Un príncipe insoportablemente azul
Isabel Hernández González*
El azul siempre fue su color favorito, pero eso fue hasta que lo conoció a él. Aquella sonrisa inevitablemente perfecta, la cautivó y decidió acercarse a pedirle fuego.
-Yo no fumo y una joven como usted tampoco debería- le contestó y al siguiente minuto le arrebató la caja de cigarrillos.
María quiso reclamarle ante tal atrevimiento, pero al ver el amable azul de sus ojos, solo pudo agradecerle su preocupación y ofrecerle un café.
–Tampoco consumo drogas, pero gustoso le acepto un té.
A pesar de esa pequeña molesta tendencia a la perfección, el joven era perfecto, no tenía nada que envidiarle a nadie, como había dicho su madre cuando lo vio recién nacido, desnudo, lleno de sangre, colgando del cordón umbilical, llorando y gritando desesperadamente.
Después de una pequeña charla, ella sintió legítimo terror de ese caballero, no obstante, al no encontrar un motivo racional para sustentar sus temores, le dio su número y quedaron de encontrarse de nuevo.
Luisa, la amiga de María, quedó impactada por la descripción: -¿No será uno de esos psicópatas? ya sabes, como Ted Bundy, alguien tan encantador debe tener algo mal.

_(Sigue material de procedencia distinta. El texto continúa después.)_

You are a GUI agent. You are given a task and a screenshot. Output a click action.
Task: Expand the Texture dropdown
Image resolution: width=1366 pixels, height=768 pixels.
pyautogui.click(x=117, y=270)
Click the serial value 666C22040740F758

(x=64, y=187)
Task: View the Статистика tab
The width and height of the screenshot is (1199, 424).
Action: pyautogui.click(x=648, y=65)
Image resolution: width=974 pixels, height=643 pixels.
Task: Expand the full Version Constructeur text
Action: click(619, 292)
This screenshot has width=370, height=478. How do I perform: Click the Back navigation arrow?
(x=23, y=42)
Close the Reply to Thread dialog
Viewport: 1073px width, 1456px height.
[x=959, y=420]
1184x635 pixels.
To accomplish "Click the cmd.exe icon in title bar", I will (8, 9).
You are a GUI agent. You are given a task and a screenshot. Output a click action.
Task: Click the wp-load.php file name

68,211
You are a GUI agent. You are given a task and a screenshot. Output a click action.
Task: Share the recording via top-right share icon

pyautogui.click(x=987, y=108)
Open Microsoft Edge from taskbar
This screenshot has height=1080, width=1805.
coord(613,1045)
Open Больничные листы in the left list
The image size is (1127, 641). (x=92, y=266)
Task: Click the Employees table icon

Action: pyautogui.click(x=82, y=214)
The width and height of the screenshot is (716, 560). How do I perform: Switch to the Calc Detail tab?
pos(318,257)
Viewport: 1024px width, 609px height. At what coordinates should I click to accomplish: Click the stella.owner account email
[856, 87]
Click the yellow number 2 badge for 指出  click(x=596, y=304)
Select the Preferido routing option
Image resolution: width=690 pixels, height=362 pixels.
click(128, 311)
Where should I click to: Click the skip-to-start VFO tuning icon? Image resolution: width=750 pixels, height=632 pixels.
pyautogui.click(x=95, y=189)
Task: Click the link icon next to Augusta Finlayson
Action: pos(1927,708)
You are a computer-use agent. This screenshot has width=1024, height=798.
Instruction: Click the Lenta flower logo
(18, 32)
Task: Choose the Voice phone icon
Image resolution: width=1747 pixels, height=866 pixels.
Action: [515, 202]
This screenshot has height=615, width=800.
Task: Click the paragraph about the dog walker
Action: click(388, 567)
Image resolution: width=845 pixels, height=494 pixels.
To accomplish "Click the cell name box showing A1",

–No creo, su obsesión con la salud debe implicar cierto aprecio por la vida.
-Yo no me fiaría.
-Si lo vieras, entenderías que a ese nivel de perfección no se cometen asesinatos- dijo finalmente María, mientras se marchaba no muy convencida de sus propias palabras.
Ella no lo comprendía, pero el día que salieron, su cuerpo y mente parecían obligarle a cometer imperfecciones deliberada y repetidamente. El joven, lejos de hacerle un desplante, corregía uno por uno sus errores con paciencia y discreción.
María de pronto empezó a sentir un extraño tirón de sus hombros, muñecas, tobillos y labios. Lo siguiente que supo es que era una muñeca sentada en una repisa del cuarto de un príncipe terriblemente azul. Quiso hablarle, pero pensó -¿Será correcto?- luego cuando él dormía intentó huir, pero le pareció descortés irse sin decir adiós. Finalmente. creyó que lo más conveniente era ocupar el lugar que le había sido asignado hasta que él despertara.
Por su parte, el azulado joven se despertó y no observó nada particular en su habitación: las cortinas estaban perfectamente cerradas, sus pantuflas a cinco centímetros del borde de la cama y su libro de cabecera a dos centímetros de la lámpara, sobre la mesita de noche; sin embargo, algo se sentía distinto en la habitación.
Él tenía su tiempo perfectamente distribuido y no desperdició minutos en observar a la inexistente María de su estante. Fue hasta la noche, cuando tuvo un ataque de humanidad y empezó a pensar en la chica que había conocido días atrás. –La soledad es imperfecta- pensó –es una verdadera ironía que mi obsesión con lo correcto no me permita alcanzar la perfección-. Luego imaginó lo perfecto que sería no tener que ser perfecto, quiso intentarlo, pero empezó a sentir un extraño tirón de sus hombros, muñecas, tobillos y labios. Lo siguiente que supo es que era un muñeco observando a una princesa terriblemente rosa, trató de hablarle, pero pensó que en principio un caballero no debería estar en esa habitación.
En otro estante del cuarto miró a María por última vez, hasta que decidió que no era de buena educación observar a una persona tanto tiempo.
El azul del príncipe era tan insoportable que María optó por huir dejando tirados los restos de un vestido rosa; mientras tanto un muñeco al otro lado de la habitación se resignó a observar el vacío en el intolerable color del vestido, mientras poco a poco las cuerdas apretaban más fuerte sus hombros, muñecas, tobillos y labios.
-¿Cómo te fue con el chico?- preguntó Luisa.
-Es lo que muchas soñarían, pero no es mi tipo, demasiado azul para mi gusto.